虐待発見には、現場の「気づき」が大きな割合を占めている。最近では、医療機関により虐待が発見されるケースも増えてきている。これは、医療関係者の関心が高まっていることを裏付けることにもなる。
しかし、現場のスタッフもケースの援助において必要な基本的理解と知識がなければ発見しても、適切な対応を迅速にとることは不可能である。
また、市町村や地域包括支援センターを中心とした高齢者虐待防止のネットワーク作りも不可欠である。高齢者虐待防止法と同時に改正された介護保険においては、高齢者虐待防止の中心に地域包括支援センターが位置づけられた。問題解決には、〇業者レベル、区市町村レベル、E堝刺楔レベルの3段階があるという。高齢者虐待においては、行政が高齢者ケアシステムのしくみづくりの要である。そのため、行政が果たすべき役割は非常に大きい。

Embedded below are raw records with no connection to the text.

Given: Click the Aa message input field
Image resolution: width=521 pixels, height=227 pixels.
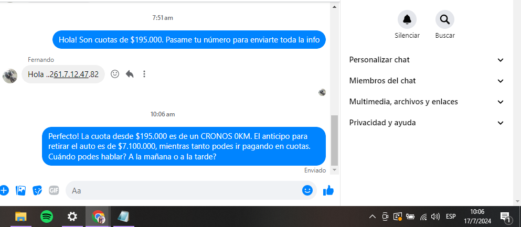Looking at the screenshot, I should point(184,190).
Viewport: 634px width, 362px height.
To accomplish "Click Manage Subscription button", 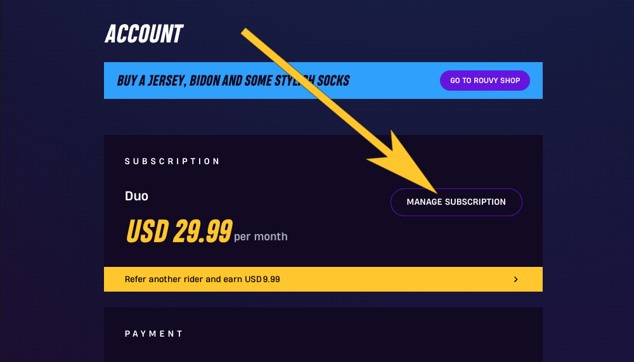I will tap(456, 202).
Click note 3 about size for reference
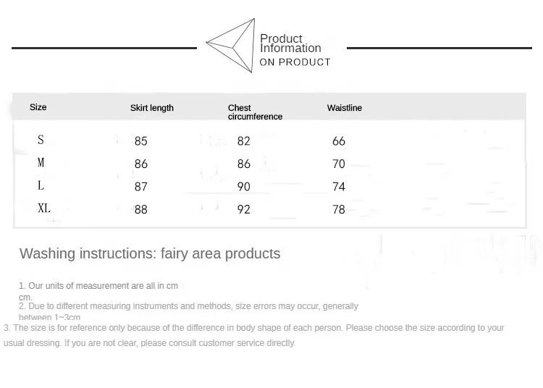 coord(254,335)
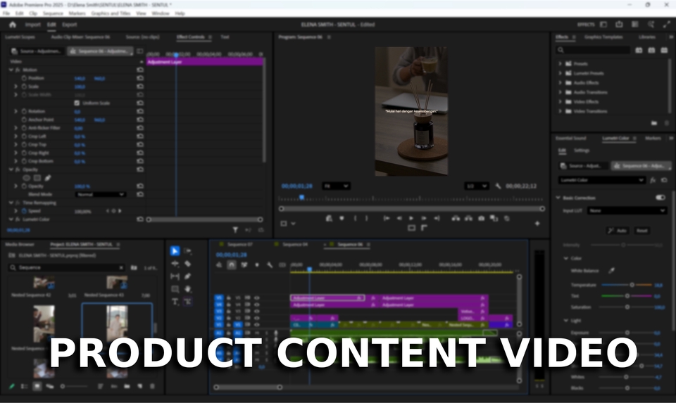Click the Home icon in top bar

(12, 25)
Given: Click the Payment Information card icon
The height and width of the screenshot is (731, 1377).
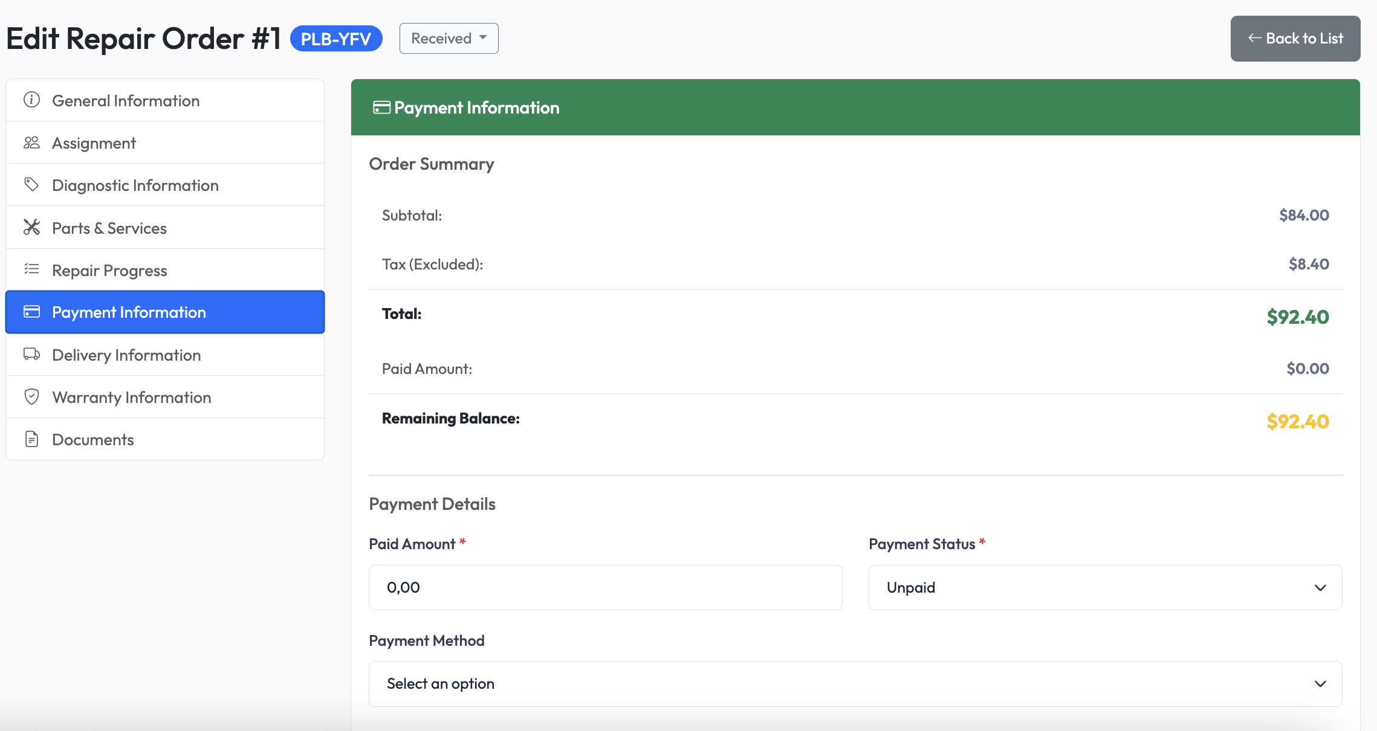Looking at the screenshot, I should (x=31, y=312).
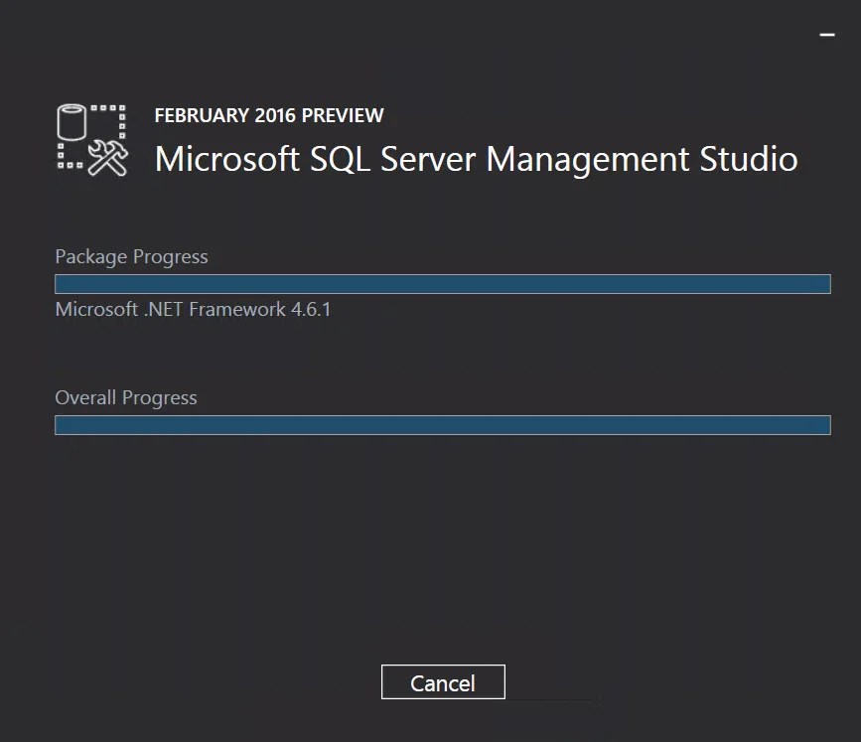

もちろん、医療機関や介護施設も在宅とのネットワーク作りを図ることが重要である。DVは数十年後には高齢者虐待へと移行する可能性のある事例と言っても過言ではない。病院での高齢者の状態把握は早期の虐待発見に繋がる、大変重要な手がかりとなる。また、保健医療福祉の関係者だけでなく、警察や法律問題の専門家の関わりもネットワークに欠かせない。こうして、他職種、多方面の専門家が関わることで、早期の発見と問題解決に繋げられるのである。
高齢者虐待防止法を実効あるものとするためには、市町村を中心とした機関や職種を超えた支援ネットワーク作りの推進が緊急の課題と言える。